Tunnel Study Shows Promise for Better Emergency Communications
In a discovery that may lead to better communications in underground mines and subways, researchers at the National Institute of Standards and Technology have confirmed that underground tunnels can have a frequency "sweet spot" where signals may travel several times farther than at other frequencies, NIST announced Tuesday. They used new data to confirm models developed in the 1970s.
The optimal frequency depends on the dimensions of the tunnel. For a typical subway-sized tunnel, the sweet spot is in the frequency range 400 MHz to 1 gigahertz (GHz). The research was supported in part by the U.S. Department of Justice and the Department of Homeland Security; it is published in a NIST series contributing to the first comprehensive public data collection on radio transmissions in large buildings and structures(www.boulder.nist.gov/div818/81802/MetrologyForWirelessSys/).
NIST said the data will support the development of open standards for the design of optimal systems, especially for emergency responders, adding that NIST researchers "were surprised by how much farther signals at the optimal frequency traveled in above-ground building corridors, as well as underground." Lead author Kate Remley said the results may help in designing wireless systems that improve control of search-and-rescue robots in subways. Some hand-held radios used by emergency responders for voice communications already operate within the optimal range for a typical subway, between around 400 MHz and 800 MHz. To provide the broadband data transfer capability desired for search and rescue with video (a bandwidth of at least 1 MHz), a regulatory change would be needed, Remley said.

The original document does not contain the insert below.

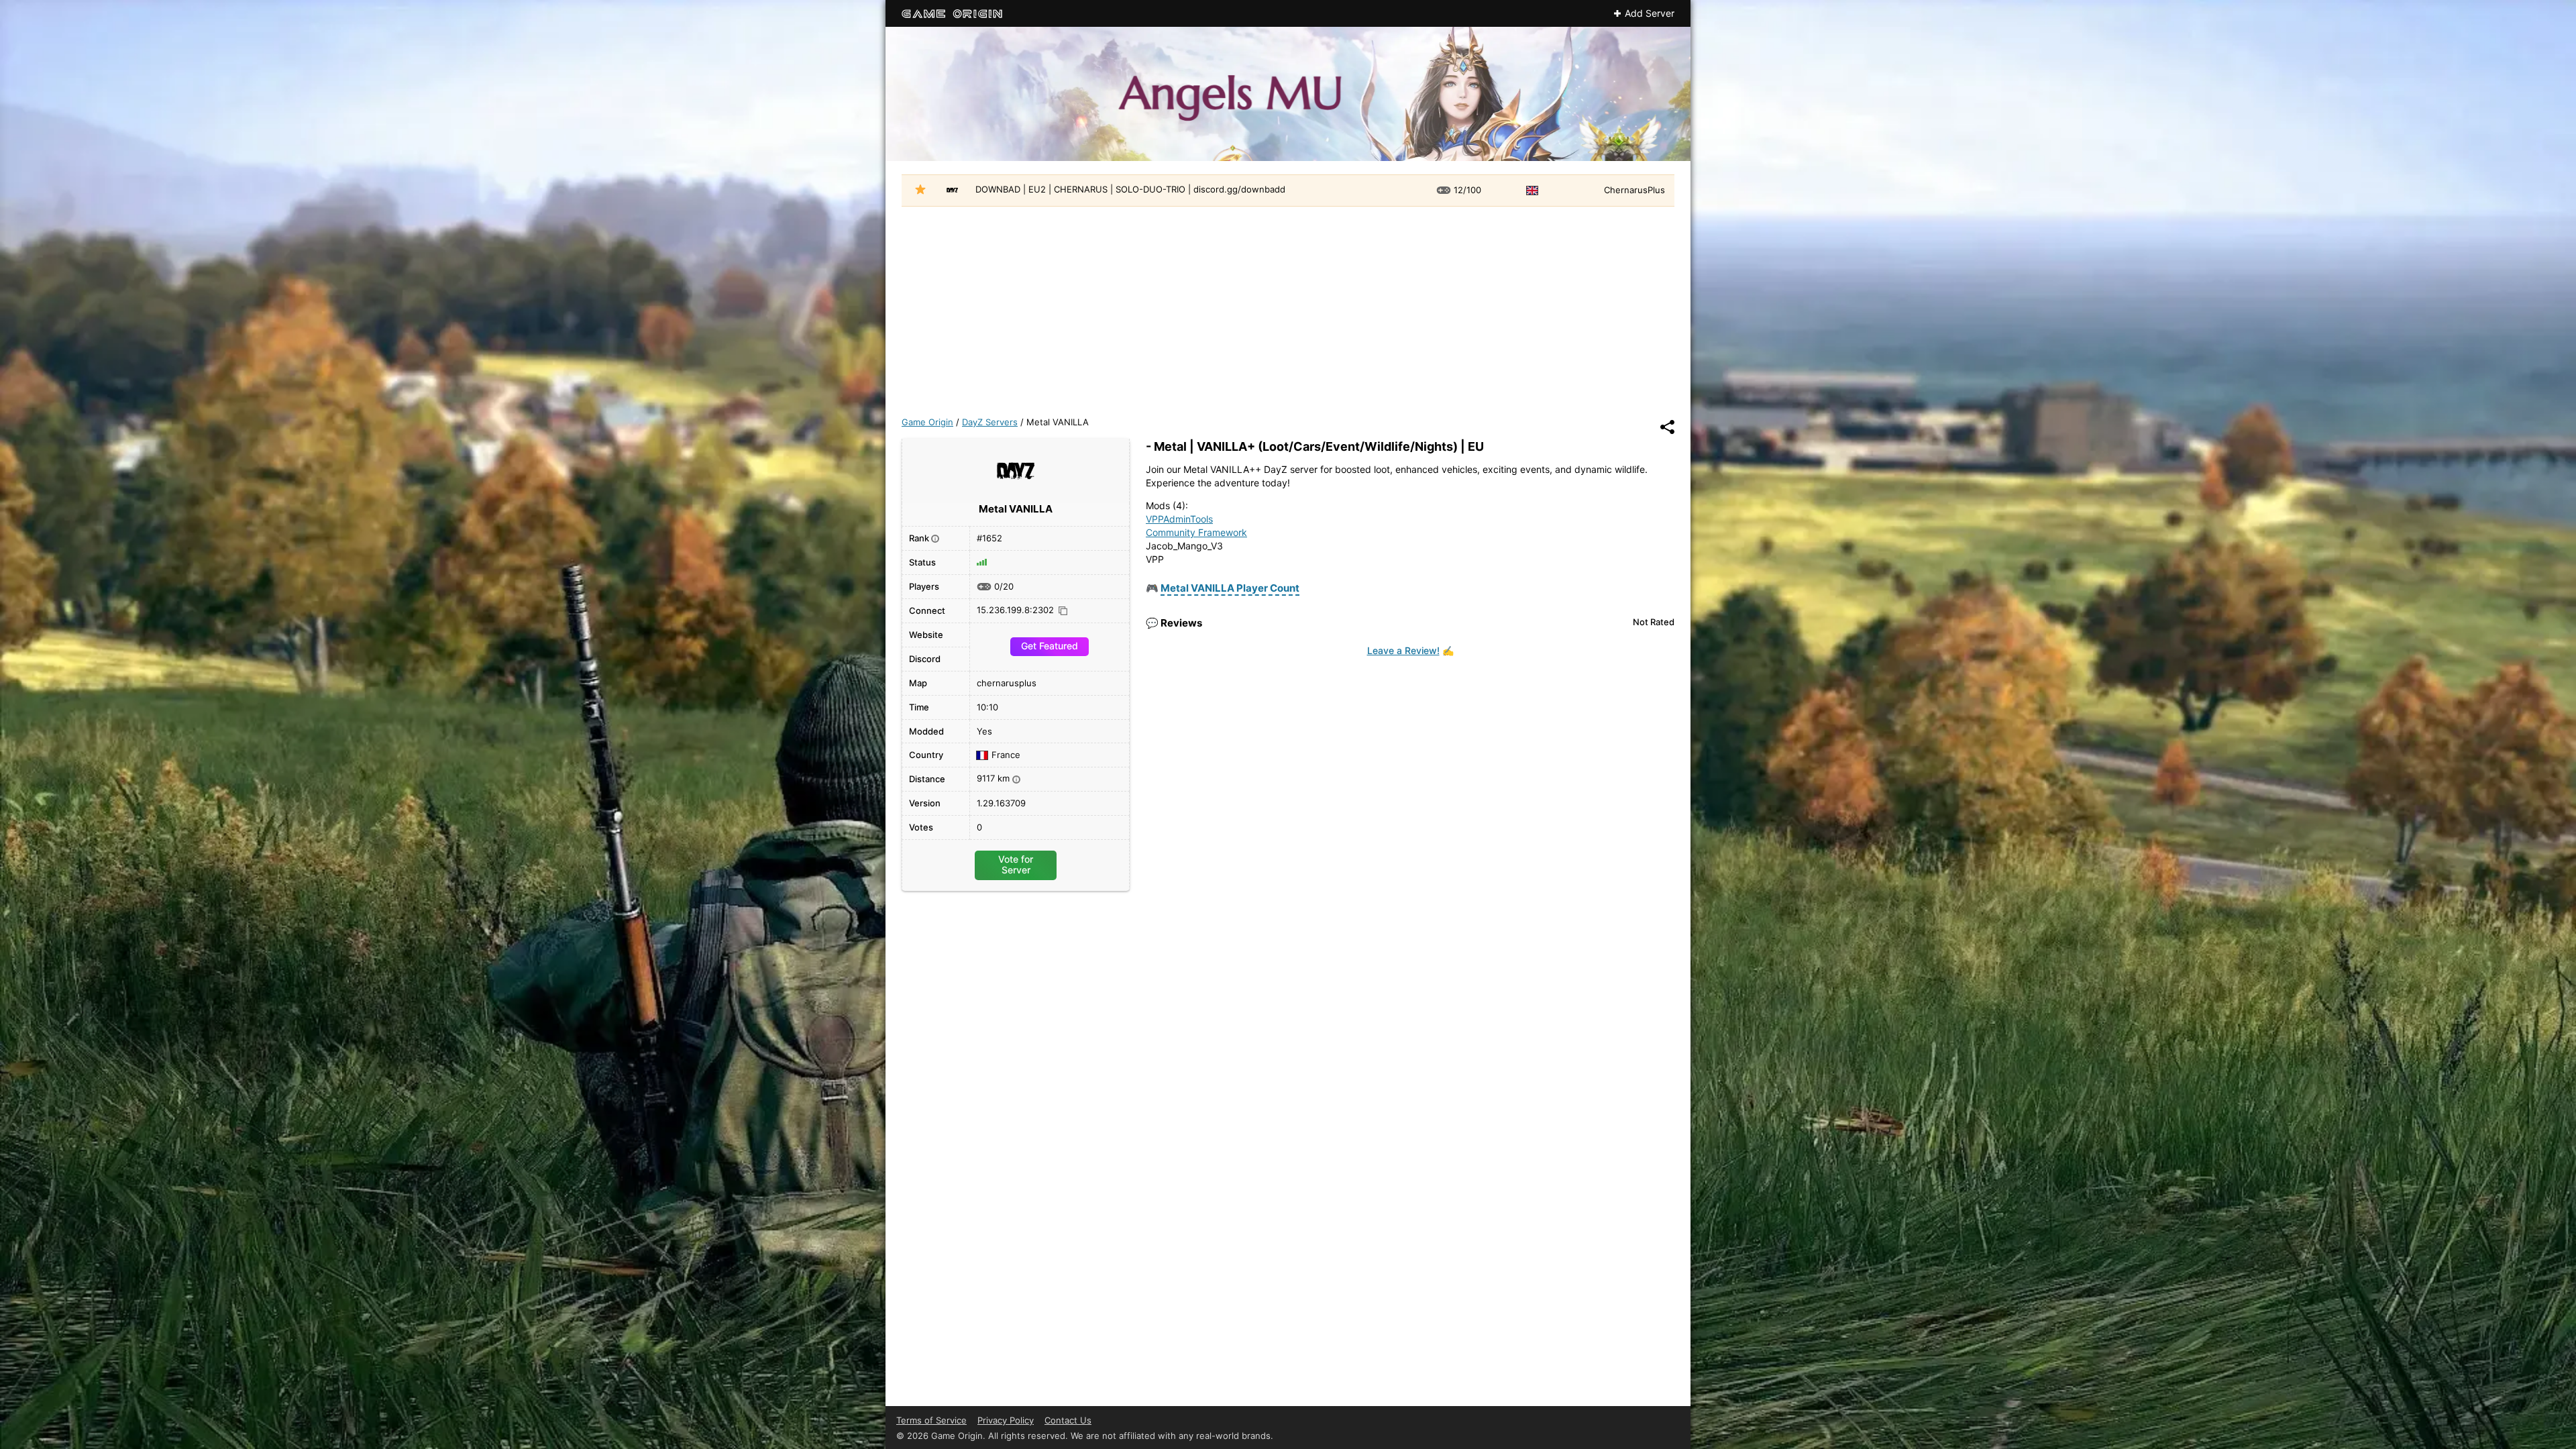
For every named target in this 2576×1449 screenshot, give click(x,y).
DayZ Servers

The tunnel studies were performed in 2007 at Black Diamond Mines Regional Park near Antioch, Calif. NIST said tunnels can channel radio signals in the right frequency range because they act like giant waveguides -- pipelike channels that confine and direct microwaves on integrated circuit wafers and in antenna feed systems and optical fibers. The channel shape reduces the losses caused when signals are absorbed or scattered by structural features.